-- Provided records follows --

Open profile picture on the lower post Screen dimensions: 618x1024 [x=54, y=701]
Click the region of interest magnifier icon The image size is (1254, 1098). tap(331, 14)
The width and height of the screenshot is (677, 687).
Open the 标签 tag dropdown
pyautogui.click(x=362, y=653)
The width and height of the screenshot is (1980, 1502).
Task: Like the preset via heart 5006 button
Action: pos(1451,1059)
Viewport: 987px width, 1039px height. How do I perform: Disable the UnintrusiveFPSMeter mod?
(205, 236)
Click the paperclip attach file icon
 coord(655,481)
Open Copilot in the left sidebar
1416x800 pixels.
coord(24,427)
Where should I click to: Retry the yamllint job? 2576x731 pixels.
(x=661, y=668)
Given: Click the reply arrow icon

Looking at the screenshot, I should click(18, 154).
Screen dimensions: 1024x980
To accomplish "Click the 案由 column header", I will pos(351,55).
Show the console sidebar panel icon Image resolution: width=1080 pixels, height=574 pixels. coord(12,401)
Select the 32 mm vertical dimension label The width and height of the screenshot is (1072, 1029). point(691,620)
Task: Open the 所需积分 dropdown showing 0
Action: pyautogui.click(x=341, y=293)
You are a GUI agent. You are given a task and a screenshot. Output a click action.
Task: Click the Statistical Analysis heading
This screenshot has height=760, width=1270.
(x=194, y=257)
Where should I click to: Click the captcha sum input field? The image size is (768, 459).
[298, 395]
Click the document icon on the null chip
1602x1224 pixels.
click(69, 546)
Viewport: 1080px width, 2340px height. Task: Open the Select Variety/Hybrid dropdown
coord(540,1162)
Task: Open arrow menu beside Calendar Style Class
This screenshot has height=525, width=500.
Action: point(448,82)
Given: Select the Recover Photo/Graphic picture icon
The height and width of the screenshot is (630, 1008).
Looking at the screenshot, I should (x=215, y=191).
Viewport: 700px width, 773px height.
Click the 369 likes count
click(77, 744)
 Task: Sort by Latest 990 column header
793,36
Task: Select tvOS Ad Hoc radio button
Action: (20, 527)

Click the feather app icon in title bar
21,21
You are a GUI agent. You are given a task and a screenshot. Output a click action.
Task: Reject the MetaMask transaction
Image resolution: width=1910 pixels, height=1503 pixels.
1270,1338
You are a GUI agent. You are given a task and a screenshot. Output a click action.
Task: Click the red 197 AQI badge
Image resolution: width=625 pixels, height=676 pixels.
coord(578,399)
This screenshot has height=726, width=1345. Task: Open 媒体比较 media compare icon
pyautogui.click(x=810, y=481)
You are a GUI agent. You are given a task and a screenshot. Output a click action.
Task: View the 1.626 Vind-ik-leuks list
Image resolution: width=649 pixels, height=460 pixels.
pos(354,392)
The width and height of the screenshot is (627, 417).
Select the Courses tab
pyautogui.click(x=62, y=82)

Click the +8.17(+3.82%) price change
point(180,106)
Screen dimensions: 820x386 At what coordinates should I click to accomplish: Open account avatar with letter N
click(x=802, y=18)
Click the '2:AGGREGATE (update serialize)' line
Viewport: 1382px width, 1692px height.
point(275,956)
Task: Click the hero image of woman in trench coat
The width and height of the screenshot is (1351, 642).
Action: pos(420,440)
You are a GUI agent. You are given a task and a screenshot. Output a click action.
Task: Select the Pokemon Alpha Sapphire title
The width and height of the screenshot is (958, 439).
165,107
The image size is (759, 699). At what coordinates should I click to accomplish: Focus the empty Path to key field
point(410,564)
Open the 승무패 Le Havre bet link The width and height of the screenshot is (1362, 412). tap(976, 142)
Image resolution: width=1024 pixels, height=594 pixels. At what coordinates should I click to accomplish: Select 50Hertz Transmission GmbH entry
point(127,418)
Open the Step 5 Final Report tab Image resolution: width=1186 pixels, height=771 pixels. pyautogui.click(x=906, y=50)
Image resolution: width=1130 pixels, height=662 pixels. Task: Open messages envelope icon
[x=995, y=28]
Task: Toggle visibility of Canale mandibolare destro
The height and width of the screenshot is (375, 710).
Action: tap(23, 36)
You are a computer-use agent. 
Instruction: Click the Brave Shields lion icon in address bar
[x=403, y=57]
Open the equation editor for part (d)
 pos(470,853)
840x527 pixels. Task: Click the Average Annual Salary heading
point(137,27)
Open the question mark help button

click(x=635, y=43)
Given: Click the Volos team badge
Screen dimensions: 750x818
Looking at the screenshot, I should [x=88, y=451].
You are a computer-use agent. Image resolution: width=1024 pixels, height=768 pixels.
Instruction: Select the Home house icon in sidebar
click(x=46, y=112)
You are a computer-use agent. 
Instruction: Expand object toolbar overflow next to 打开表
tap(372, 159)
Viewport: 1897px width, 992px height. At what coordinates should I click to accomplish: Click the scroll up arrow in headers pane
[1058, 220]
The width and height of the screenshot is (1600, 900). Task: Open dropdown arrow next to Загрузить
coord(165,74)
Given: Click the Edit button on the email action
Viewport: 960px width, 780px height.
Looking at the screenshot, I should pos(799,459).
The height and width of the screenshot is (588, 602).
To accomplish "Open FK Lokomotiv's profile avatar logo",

-- Provided records concluded --

**Work to complete**. Output each line exactly, from the first line of the data down to the line that contains "Show the console", both included.

**Result**.
Open profile picture on the lower post Screen dimensions: 618x1024 [x=54, y=701]
Click the region of interest magnifier icon The image size is (1254, 1098). tap(331, 14)
The width and height of the screenshot is (677, 687).
Open the 标签 tag dropdown
pyautogui.click(x=362, y=653)
The width and height of the screenshot is (1980, 1502).
Task: Like the preset via heart 5006 button
Action: pos(1451,1059)
Viewport: 987px width, 1039px height. How do I perform: Disable the UnintrusiveFPSMeter mod?
(205, 236)
Click the paperclip attach file icon
 coord(655,481)
Open Copilot in the left sidebar
1416x800 pixels.
coord(24,427)
Where should I click to: Retry the yamllint job? 2576x731 pixels.
(x=661, y=668)
Given: Click the reply arrow icon

Looking at the screenshot, I should click(18, 154).
Screen dimensions: 1024x980
To accomplish "Click the 案由 column header", I will pos(351,55).
Show the console sidebar panel icon Image resolution: width=1080 pixels, height=574 pixels. coord(12,401)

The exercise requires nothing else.